-- SOURCE RECORDS follows --

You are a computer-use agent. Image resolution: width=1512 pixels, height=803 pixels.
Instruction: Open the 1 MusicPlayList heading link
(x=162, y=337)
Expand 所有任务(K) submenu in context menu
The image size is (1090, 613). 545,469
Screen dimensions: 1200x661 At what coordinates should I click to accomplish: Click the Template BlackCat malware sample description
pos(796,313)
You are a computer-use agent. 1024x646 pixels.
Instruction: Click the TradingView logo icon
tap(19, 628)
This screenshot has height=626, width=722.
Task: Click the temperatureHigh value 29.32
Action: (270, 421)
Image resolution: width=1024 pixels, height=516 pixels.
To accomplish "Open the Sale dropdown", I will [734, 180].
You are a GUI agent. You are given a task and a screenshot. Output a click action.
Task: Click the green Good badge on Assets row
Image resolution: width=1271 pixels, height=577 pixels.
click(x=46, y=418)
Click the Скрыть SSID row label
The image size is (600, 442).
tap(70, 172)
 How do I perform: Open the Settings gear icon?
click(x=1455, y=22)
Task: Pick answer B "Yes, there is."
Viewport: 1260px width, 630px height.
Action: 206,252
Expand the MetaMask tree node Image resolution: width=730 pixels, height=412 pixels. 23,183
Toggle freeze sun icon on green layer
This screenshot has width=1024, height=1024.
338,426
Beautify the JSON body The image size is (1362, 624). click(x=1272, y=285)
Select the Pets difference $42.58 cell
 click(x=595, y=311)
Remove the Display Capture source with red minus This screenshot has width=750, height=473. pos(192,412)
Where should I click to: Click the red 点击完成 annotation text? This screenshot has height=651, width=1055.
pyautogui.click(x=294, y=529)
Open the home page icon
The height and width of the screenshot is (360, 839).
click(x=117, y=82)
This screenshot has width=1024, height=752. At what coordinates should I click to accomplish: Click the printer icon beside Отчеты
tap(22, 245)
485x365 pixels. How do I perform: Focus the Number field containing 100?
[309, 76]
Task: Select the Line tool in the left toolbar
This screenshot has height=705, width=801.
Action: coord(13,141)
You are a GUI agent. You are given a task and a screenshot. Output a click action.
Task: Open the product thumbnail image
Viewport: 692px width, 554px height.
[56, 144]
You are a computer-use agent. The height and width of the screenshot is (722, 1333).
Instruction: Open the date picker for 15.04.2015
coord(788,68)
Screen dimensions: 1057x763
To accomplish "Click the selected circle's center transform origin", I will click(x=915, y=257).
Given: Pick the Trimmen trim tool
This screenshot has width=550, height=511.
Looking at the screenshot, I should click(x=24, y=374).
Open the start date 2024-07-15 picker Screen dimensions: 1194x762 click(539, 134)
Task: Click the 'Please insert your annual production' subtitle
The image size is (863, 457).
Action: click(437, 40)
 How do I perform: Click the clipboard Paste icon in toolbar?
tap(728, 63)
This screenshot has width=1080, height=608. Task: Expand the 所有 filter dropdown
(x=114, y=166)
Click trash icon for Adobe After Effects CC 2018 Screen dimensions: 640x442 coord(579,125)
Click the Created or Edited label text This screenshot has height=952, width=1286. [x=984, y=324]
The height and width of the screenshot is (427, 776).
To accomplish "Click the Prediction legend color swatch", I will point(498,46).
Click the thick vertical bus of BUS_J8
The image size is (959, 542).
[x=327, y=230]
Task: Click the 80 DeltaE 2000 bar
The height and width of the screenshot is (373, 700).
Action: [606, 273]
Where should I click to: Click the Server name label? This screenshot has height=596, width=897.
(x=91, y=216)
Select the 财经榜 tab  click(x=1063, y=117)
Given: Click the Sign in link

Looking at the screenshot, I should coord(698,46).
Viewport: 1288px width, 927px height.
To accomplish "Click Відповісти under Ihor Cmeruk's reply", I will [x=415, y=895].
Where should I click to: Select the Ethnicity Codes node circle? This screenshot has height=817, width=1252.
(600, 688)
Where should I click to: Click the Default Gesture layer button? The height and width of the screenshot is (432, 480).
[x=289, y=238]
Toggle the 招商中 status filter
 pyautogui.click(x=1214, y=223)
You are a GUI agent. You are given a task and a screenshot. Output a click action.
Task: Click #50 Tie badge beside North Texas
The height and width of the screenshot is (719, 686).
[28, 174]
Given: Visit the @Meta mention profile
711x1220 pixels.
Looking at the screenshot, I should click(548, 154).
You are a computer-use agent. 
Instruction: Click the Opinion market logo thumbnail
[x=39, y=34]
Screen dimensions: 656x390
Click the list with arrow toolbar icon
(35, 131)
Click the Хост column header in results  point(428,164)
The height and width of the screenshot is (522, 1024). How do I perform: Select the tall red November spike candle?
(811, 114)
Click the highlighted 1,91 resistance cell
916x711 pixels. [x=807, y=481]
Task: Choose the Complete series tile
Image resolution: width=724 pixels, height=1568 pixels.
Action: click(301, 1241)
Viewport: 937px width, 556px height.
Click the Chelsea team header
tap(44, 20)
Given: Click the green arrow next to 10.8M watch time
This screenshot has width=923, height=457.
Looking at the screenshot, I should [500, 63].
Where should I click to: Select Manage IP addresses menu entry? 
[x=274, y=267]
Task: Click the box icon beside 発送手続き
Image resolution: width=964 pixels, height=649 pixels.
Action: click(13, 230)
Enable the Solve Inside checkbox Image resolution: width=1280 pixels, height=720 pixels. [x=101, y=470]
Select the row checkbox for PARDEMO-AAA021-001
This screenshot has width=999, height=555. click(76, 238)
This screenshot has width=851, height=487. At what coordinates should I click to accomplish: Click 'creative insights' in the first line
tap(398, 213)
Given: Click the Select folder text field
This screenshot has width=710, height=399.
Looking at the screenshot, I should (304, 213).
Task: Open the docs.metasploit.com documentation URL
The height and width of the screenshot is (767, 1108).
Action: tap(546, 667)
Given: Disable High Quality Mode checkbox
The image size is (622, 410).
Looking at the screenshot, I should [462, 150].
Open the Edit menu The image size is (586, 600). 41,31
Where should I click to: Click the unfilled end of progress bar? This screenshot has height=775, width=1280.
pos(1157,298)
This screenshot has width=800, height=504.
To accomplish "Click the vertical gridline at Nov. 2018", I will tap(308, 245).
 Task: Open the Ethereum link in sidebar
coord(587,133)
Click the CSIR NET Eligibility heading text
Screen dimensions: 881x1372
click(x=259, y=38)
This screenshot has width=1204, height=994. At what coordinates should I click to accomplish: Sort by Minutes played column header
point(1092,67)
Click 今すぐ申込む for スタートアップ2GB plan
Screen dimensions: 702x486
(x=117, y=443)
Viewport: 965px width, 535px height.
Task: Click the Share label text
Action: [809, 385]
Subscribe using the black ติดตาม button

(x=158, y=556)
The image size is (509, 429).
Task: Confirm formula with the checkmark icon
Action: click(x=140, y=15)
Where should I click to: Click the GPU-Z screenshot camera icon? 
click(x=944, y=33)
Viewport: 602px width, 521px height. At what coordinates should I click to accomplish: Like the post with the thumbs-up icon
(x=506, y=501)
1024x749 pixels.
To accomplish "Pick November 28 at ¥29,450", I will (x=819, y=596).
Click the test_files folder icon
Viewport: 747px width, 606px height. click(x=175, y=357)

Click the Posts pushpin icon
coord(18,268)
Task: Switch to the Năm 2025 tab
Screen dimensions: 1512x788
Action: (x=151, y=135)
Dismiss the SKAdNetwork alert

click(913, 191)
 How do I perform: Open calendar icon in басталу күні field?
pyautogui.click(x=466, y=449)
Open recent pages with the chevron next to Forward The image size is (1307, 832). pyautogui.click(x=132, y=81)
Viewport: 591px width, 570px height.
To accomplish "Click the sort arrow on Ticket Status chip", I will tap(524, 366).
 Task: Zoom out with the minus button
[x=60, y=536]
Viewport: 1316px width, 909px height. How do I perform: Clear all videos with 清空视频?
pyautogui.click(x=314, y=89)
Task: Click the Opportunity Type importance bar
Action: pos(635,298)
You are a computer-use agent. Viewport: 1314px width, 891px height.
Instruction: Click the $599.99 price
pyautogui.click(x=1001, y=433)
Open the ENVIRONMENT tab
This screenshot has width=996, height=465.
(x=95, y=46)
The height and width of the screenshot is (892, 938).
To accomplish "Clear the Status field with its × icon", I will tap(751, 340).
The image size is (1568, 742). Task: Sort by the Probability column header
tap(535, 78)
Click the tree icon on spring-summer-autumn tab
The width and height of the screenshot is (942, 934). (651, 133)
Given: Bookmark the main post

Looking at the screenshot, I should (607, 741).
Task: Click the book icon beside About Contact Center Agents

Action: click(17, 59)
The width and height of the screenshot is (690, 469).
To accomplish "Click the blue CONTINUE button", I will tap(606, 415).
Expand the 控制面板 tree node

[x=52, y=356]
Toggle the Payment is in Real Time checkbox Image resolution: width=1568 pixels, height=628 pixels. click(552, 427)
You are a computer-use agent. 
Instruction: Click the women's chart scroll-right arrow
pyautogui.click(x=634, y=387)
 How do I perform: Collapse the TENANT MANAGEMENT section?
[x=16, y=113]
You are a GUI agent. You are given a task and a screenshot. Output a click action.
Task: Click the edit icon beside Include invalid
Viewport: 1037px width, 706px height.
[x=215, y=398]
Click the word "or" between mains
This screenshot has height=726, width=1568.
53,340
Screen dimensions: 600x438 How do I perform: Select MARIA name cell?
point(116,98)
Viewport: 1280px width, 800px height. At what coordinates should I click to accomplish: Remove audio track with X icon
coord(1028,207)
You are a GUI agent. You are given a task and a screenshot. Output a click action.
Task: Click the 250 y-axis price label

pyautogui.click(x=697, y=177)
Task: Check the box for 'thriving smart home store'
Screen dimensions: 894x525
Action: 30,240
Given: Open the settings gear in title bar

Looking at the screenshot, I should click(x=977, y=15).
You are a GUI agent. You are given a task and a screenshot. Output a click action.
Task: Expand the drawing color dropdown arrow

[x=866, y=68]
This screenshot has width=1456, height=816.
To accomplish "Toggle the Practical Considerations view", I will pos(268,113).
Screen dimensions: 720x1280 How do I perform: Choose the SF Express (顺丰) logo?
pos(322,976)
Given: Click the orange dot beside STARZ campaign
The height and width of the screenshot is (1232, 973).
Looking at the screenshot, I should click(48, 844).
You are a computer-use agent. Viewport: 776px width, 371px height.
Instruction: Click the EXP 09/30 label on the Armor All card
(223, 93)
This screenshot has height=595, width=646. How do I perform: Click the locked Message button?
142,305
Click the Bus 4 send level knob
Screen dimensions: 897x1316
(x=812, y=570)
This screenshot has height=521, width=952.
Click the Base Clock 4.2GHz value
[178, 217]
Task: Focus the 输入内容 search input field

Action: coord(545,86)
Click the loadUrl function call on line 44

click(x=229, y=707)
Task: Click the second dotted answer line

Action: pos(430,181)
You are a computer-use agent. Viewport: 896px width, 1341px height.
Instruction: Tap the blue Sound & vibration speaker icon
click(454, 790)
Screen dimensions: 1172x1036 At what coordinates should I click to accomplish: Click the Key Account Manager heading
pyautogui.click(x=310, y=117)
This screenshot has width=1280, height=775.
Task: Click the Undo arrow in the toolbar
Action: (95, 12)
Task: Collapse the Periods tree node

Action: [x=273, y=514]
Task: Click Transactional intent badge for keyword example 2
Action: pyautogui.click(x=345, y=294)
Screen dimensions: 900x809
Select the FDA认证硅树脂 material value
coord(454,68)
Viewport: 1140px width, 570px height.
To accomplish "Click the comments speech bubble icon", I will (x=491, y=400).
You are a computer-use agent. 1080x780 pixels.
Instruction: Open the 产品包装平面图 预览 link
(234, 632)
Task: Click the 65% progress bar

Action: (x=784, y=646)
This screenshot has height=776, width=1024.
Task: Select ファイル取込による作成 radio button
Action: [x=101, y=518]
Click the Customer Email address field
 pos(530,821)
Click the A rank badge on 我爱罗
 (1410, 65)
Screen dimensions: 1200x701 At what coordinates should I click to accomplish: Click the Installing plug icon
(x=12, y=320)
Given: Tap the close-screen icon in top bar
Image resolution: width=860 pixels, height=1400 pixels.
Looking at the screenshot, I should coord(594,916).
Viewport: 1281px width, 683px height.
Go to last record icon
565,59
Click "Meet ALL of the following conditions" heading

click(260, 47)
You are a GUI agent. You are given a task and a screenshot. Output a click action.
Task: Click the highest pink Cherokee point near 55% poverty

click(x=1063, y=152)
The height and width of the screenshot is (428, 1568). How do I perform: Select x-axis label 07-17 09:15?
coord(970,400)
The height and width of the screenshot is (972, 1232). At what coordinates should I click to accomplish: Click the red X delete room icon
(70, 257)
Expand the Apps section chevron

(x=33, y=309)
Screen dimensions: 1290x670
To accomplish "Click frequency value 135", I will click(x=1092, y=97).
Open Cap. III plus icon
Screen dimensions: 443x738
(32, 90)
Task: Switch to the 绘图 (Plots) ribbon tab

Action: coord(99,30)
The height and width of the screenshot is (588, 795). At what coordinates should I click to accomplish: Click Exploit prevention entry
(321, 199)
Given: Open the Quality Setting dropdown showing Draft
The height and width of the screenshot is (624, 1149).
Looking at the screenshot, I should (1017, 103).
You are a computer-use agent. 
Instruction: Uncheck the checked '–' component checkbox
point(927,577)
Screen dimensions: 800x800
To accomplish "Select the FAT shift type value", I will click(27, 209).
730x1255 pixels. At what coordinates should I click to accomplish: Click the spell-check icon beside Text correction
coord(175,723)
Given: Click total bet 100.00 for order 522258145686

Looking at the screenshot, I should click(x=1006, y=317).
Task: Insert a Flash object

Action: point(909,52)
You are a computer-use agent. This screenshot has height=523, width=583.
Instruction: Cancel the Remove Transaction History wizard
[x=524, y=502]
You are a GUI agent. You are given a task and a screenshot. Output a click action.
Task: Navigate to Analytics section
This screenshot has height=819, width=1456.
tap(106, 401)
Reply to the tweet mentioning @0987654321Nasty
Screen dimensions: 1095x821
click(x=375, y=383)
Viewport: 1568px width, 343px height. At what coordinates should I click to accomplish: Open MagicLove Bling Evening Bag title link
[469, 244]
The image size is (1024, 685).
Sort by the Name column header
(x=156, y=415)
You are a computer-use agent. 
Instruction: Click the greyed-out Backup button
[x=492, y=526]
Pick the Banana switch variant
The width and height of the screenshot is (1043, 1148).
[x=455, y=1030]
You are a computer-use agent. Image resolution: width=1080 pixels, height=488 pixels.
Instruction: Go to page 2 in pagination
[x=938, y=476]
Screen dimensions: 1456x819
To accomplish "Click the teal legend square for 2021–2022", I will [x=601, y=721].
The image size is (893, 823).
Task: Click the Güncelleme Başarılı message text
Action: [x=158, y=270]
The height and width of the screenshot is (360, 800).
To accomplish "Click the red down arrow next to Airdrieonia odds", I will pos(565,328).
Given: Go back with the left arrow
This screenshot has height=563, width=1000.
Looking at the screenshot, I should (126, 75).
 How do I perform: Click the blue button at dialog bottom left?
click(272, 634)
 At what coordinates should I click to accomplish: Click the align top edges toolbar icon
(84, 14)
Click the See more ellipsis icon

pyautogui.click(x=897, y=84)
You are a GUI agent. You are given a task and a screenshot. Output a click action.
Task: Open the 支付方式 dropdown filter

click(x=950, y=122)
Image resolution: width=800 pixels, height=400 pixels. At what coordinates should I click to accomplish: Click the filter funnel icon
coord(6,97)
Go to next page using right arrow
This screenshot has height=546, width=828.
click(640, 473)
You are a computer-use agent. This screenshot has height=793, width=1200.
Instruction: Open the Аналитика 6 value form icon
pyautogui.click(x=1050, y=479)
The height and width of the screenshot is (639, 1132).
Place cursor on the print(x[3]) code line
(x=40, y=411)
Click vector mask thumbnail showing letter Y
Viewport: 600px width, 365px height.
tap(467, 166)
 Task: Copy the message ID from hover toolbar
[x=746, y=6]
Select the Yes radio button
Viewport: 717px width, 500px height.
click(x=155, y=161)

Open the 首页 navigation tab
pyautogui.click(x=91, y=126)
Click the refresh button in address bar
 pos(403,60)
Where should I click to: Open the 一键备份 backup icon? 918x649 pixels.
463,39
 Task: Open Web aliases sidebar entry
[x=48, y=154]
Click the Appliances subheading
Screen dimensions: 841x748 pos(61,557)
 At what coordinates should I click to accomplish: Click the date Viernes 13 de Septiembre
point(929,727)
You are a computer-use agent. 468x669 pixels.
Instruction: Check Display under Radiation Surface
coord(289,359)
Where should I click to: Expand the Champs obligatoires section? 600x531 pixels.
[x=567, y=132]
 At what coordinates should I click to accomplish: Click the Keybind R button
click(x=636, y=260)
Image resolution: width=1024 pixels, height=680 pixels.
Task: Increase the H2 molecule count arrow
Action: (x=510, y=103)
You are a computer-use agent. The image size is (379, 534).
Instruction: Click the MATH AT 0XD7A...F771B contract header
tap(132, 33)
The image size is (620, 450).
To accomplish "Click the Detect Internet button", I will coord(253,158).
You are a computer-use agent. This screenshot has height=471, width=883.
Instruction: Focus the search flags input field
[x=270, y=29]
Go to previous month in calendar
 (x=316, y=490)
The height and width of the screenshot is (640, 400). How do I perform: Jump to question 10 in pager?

-- SOURCE RECORDS concluded --

Set down again, word for word, the stretch of records from the line with "Click the highlighted 1,91 resistance cell" to the line with "Given: Click the Select folder text field", both of those lines included.

Click the highlighted 1,91 resistance cell
916x711 pixels. [x=807, y=481]
Task: Choose the Complete series tile
Image resolution: width=724 pixels, height=1568 pixels.
Action: click(301, 1241)
Viewport: 937px width, 556px height.
Click the Chelsea team header
tap(44, 20)
Given: Click the green arrow next to 10.8M watch time
This screenshot has width=923, height=457.
Looking at the screenshot, I should [500, 63].
Where should I click to: Select Manage IP addresses menu entry? 
[x=274, y=267]
Task: Click the box icon beside 発送手続き
Image resolution: width=964 pixels, height=649 pixels.
Action: click(13, 230)
Enable the Solve Inside checkbox Image resolution: width=1280 pixels, height=720 pixels. [x=101, y=470]
Select the row checkbox for PARDEMO-AAA021-001
This screenshot has width=999, height=555. click(76, 238)
This screenshot has width=851, height=487. At what coordinates should I click to accomplish: Click 'creative insights' in the first line
tap(398, 213)
Given: Click the Select folder text field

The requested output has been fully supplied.